Women’s swimming performed outstandingly at last weekend’s NESCAC championship, winning the meet and completing an undefeated season. The women wasted no time in jumping ahead of their New England competition, leading rivals Amherst, Tufts and Middlebury by 175 points after only one day of competition.
“I thought it was an impressive battle,” co-captain Amanda Nicholson ’09 said. “I think we can be very proud of giving it all that we had this weekend.”
The team got off to a great start, winning the 200 yard freestyle relay with a NESCAC record-breaking time of 1:34.38. The race was a close one for Kristin McIntosh ’09, who anchored the Eph relay and beat out the Jeffs by less than a second. The Ephs had a similarly exciting win in the next event, the 50 yard breaststroke, in which Courtney Asher ’09 took first place.
The Ephs broke another NESCAC record in the 50 yard butterfly when Logan Todhunter ’12 put up the winning time of 24.55. Todhunter, who was recently featured in Sports Illustrated’s “Faces in the Crowd” feature, said that this weekend’s meet was the most exciting of her life. “There were some very fast swims and many close and exciting races,” she said.
Erin Altenburger ’11 took second place in the 500 yard freestyle, losing to Amherst swimmer Kendra Stern by just over a second and finishing with a final time of 4:58.90. Jillian Hancock ’11 also performed well in the 500, taking fourth place with a time of 5:01.46. The 50 yard backstroke played out similarly, with Olivia Card-Childers ’11 finishing second with a time of 27.30.
The women swept the 200 yard individual medley, with Ellen Ramsey ’11 taking first, Nicholson taking second and Bonnie Patchen ’12 third. Though the Ephs were significantly ahead of their rivals, the event provided some exciting inter-team competition, with Ramsey out-touching Nicholson by only .03 seconds. Carolyn Geller ’12 placed third in the 50 yard freestyle with a time of 24.27.
Kera McClelland ’10 placed sixth in the one-meter diving finals, with Taylor Stevens ’11 and Naima Ford ’11 following in seventh and eighth.
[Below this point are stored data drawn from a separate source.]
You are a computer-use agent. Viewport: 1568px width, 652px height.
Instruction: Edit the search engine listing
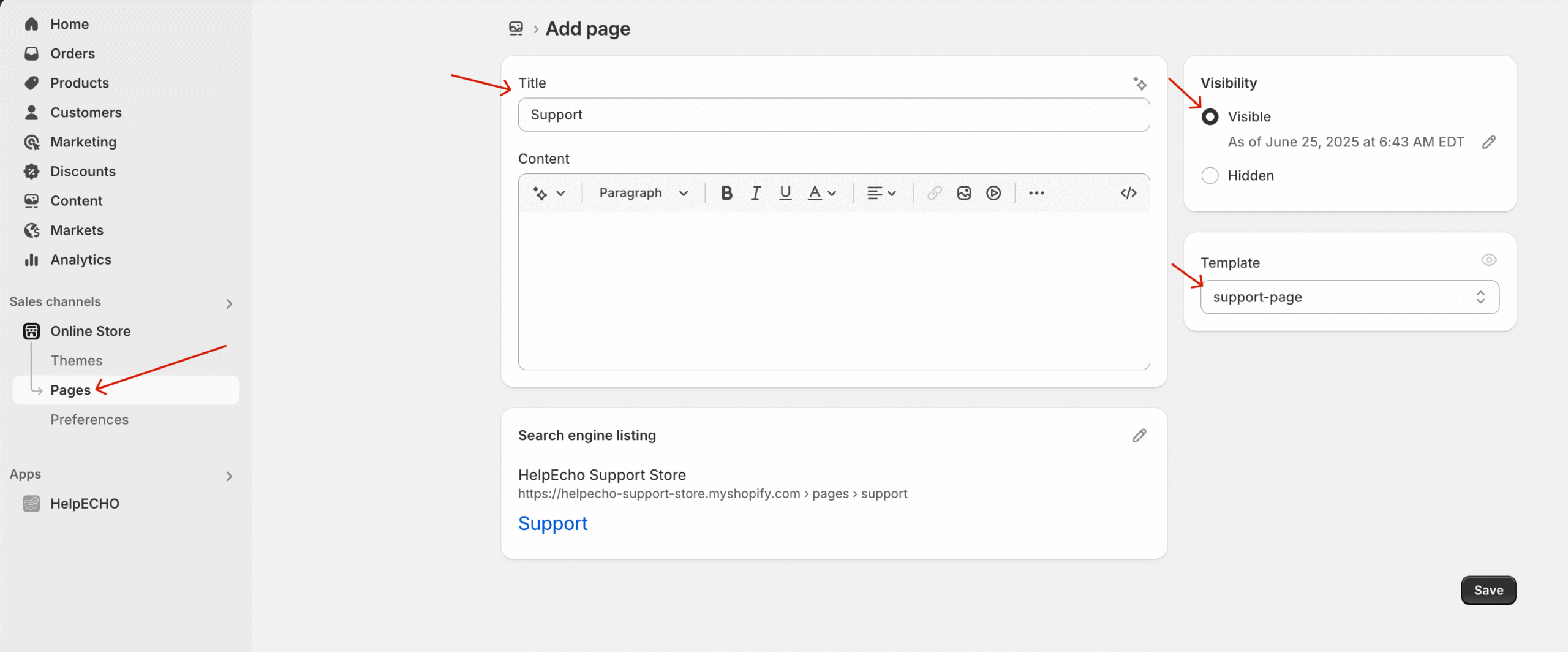1139,436
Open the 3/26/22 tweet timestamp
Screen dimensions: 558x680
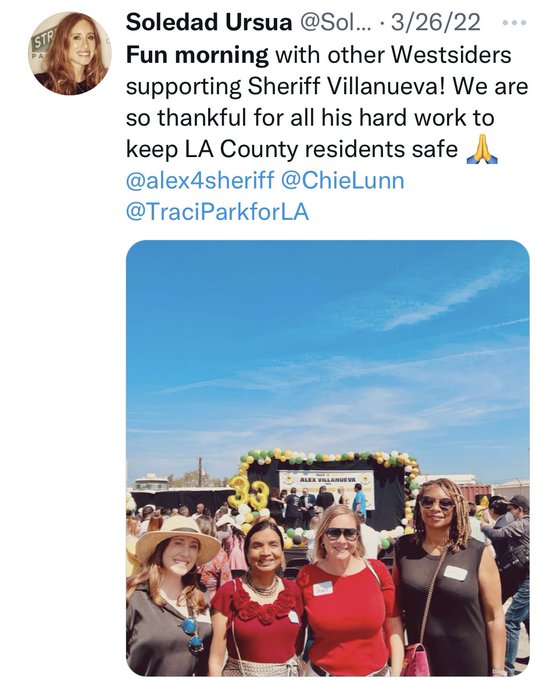[x=436, y=22]
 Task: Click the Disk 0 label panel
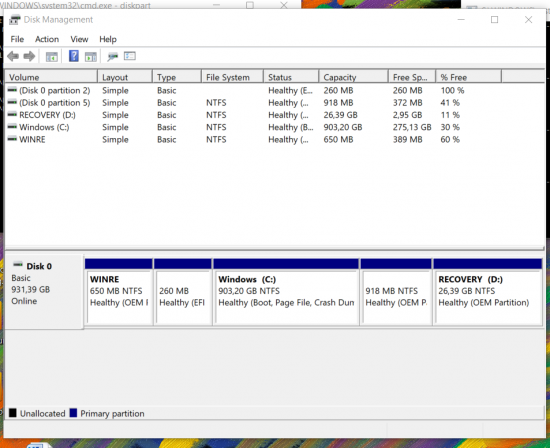[x=44, y=292]
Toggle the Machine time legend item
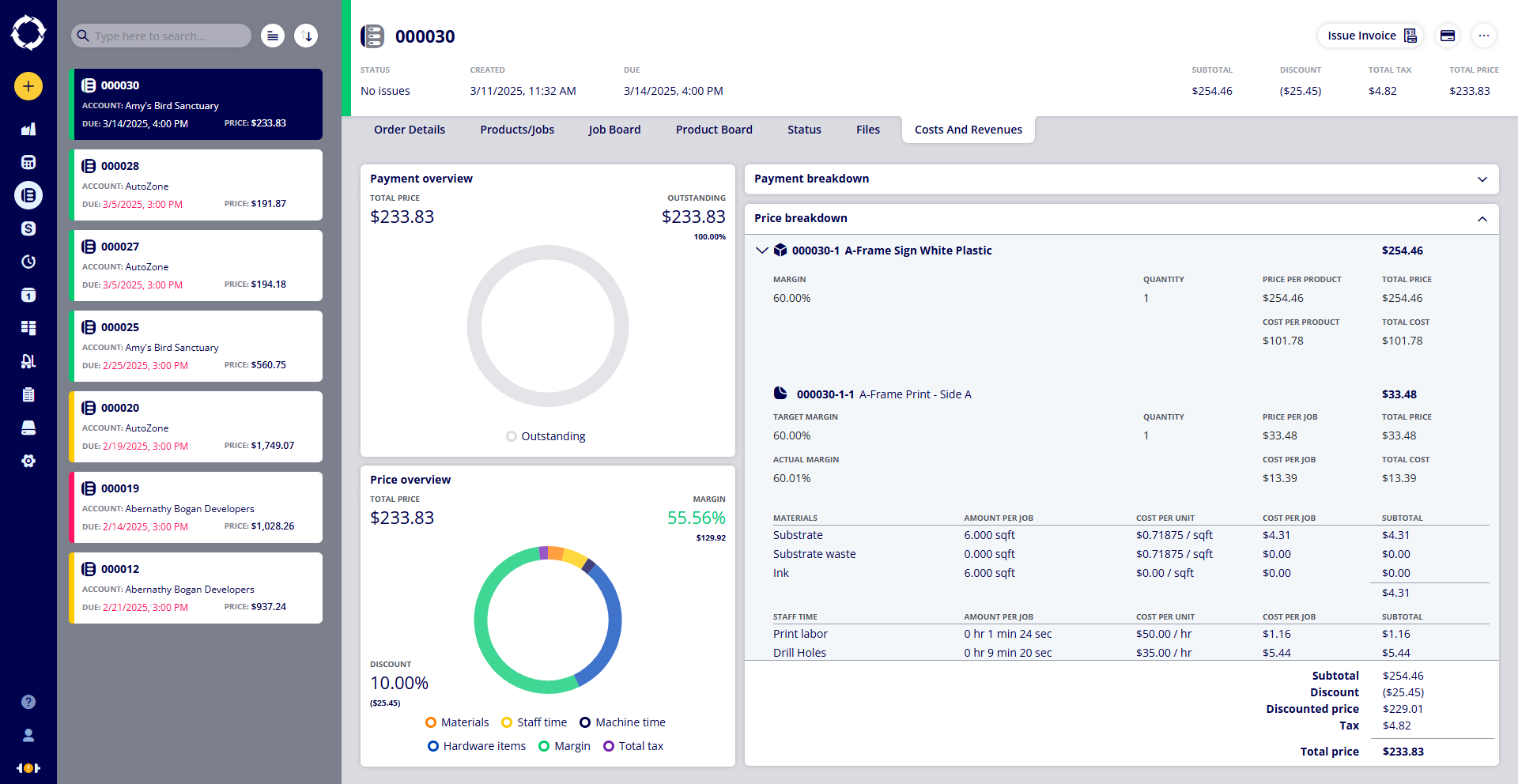Viewport: 1518px width, 784px height. [x=622, y=722]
The first day ended with a thrilling top place finish in the 400 yard medley relay, in which the women broke the championship meet record with a time of 3:47.80.
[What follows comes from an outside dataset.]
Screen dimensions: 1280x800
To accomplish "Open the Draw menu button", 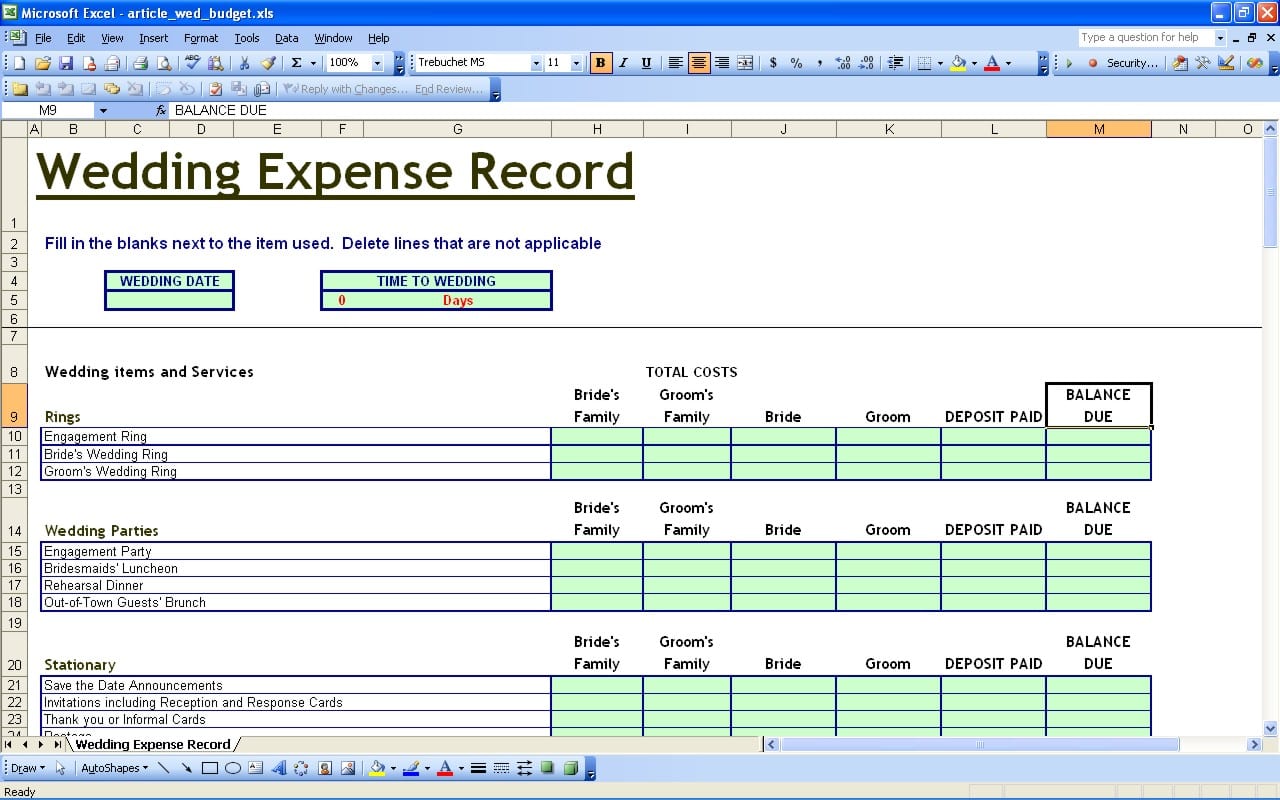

Day two began with an equally exciting relay win, when the 200 yard medley relay broke another meet record with a time of 1:45.58. The individual events also continued to showcase the Ephs’ talent. Altenburger’s time of 10:07.85 not only won her the 1000 yard freestyle, but also broke Bowdoin’s pool record. Mary Wilson Molen ’09 took second place with a time of 10:26.98.
The team followed up such feats with another sweep in the 400 yard individual medley by Nicholson, Patchen and Ramsey. Patchen’s winning time of 4:20.59 broke the championship meet record.
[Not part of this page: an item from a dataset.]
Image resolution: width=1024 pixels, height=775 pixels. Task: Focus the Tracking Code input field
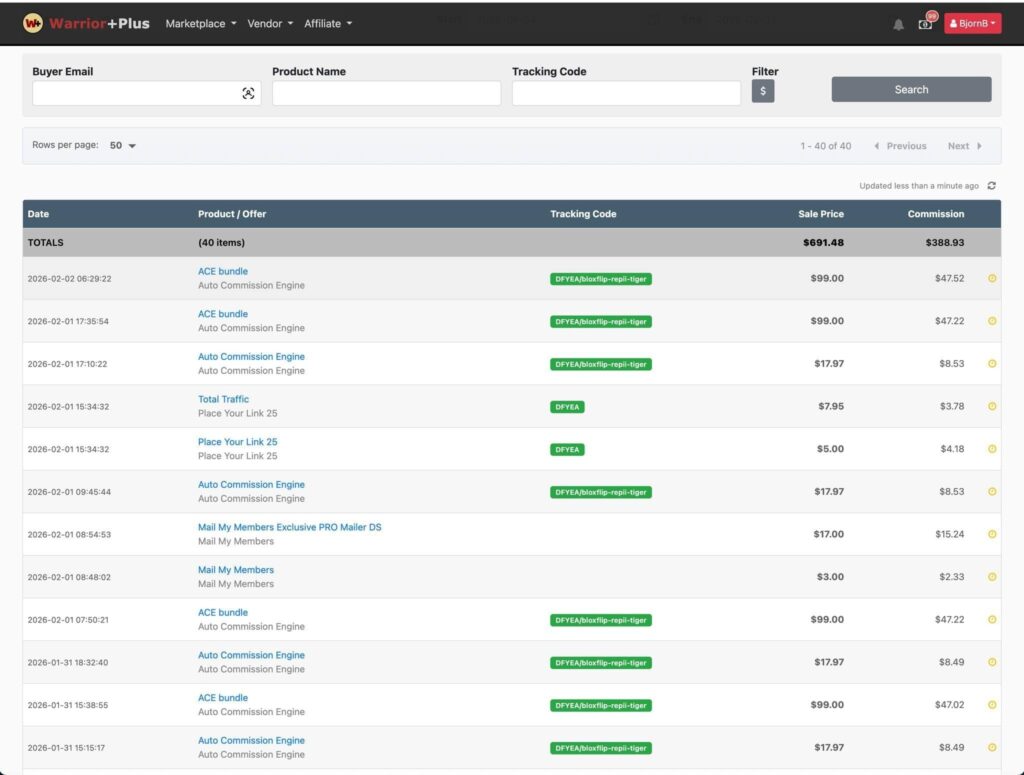tap(626, 93)
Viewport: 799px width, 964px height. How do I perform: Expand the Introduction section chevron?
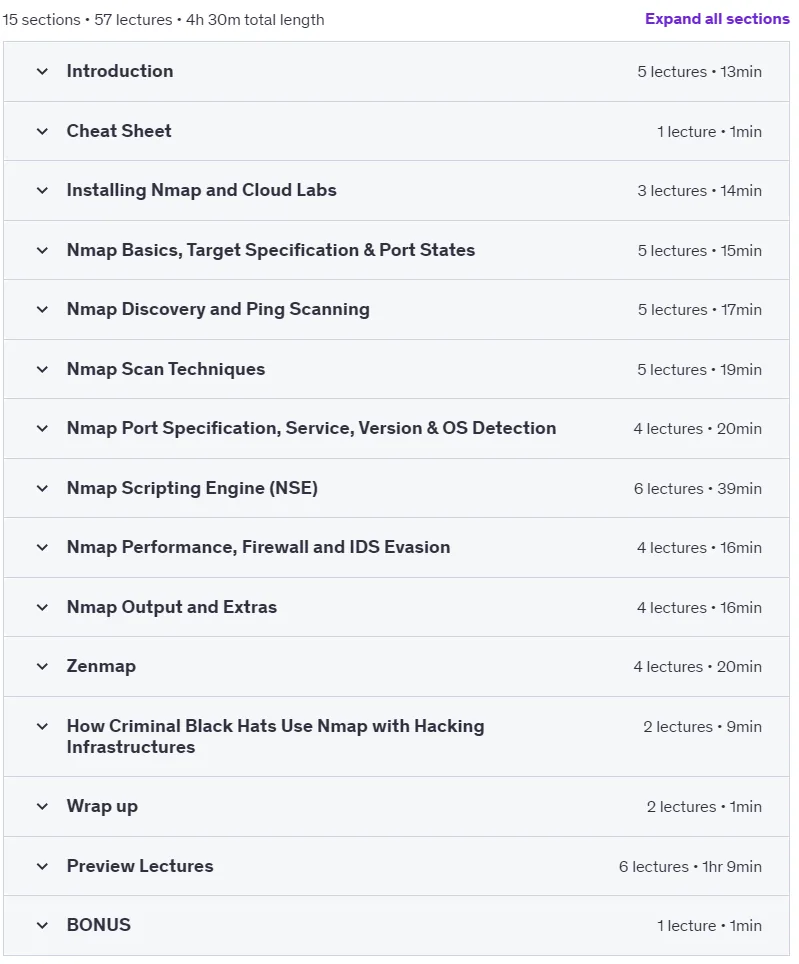[42, 71]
As day two continued, Williams had more exciting wins and close finishes. Todhunter got a chance to exhibit her skills once again with her first-place finish in the 100 yard butterfly. Hancock finished second in the 200 yard freestyle, Asher took first in the 100 yard breaststroke and Altenburger took first in the 100 yard backstroke. The women ended the day with a second place swim in the 800 yard freestyle relay.
Day three was slightly less exciting, though the Ephs enjoyed a few first-place finishes and several close races. Molen took second in the 1650 yard freestyle. A first place finish for Nicholson and a second place finish by Ramsey in the 200 yard backstroke followed. Hancock claimed third in the 100 yard freestyle, with Geller coming in fourth. Asher finished first in the 200 breaststroke with a time of 2:24.02.
The highlight of the day was Todhunter’s record-breaking swim in the 200 yard butterfly. She finished with a 1:59.78, well ahead of the competition. Stevens took third place in the three-meter diving. The meet ended with an electrifying swim from the 400 yard freestyle relay, which finished first and broke the championship meet record with a time of 3:27.14.
The Ephs finished with a total team score of 1827.5 points after three days of competition, making this meet the ninth consecutive NESCAC championship win for the women. The team will now begin preparing for NCAAs in mid-March. “Going into NCAAs we are definitely improving on our NESCAC performance and getting everyone going in top condition to race,” Nicholson said.